**Selection**.
※ ※ ※

Skip to main content

StripeLog

This engine belongs to the family of log engines. See the common properties of log engines and their differences in the Log Engine Family article.

Use this engine in scenarios when you need to write many tables with a small amount of data (less than 1 million rows). For example, this table can be used to store incoming data batches for transformation where atomic processing of them is required. 100k instances of this table type are viable for a ClickHouse server. This table engine should be preferred over Log when a high number of tables are required. This is at the expense of read efficiency.

Creating a Table

CREATE TABLE [IF NOT EXISTS] [db.]table_name [ON CLUSTER cluster]
(
column1_name [type1] [DEFAULT|MATERIALIZED|ALIAS expr1],
column2_name [type2] [DEFAULT|MATERIALIZED|ALIAS expr2],
...
) ENGINE = StripeLog

See the detailed description of the CREATE TABLE query.

Writing the Data

The StripeLog engine stores all the columns in one file. For each INSERT query, ClickHouse appends the data block to the end of a table file, writing columns one by one.

For each table ClickHouse writes the files:

  • data.bin — Data file.
  • index.mrk — File with marks. Marks contain offsets for each column of each data block inserted.

The StripeLog engine does not support the ALTER UPDATE and ALTER DELETE operations.

Reading the Data

The file with marks allows ClickHouse to parallelize the reading of data. This means that a SELECT query returns rows in an unpredictable order. Use the ORDER BY clause to sort rows.

Example of Use

Creating a table:

CREATE TABLE stripe_log_table
(
timestamp DateTime,
message_type String,
message String
)
ENGINE = StripeLog

Inserting data:

INSERT INTO stripe_log_table VALUES (now(),'REGULAR','The first regular message')
INSERT INTO stripe_log_table VALUES (now(),'REGULAR','The second regular message'),(now(),'WARNING','The first warning message')

We used two INSERT queries to create two data blocks inside the data.bin file.

※ ※ ※

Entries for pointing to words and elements
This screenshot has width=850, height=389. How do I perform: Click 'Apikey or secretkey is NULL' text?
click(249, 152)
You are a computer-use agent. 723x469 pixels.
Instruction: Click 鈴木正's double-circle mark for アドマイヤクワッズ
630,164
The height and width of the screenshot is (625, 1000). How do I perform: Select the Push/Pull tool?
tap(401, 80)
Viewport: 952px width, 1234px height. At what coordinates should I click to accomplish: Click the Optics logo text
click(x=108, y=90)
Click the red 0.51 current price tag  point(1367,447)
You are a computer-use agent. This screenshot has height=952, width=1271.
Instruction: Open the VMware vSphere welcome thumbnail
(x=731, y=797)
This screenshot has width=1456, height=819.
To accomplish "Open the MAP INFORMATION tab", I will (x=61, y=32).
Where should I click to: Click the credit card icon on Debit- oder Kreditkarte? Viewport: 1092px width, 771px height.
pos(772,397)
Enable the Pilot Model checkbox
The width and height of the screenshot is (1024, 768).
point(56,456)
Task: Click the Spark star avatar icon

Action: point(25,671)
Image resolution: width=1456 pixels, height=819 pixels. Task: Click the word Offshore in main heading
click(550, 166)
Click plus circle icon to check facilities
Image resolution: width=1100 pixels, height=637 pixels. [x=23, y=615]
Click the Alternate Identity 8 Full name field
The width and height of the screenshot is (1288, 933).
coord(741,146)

※ ※ ※

**Requirement**. Render this sentence from the StripeLog documentation in Spanish: "The StripeLog engine does not support the ALTER UPDATE and ALTER DELETE operations."

**Task response**. El motor StripeLog no admite las operaciones ALTER UPDATE y ALTER DELETE.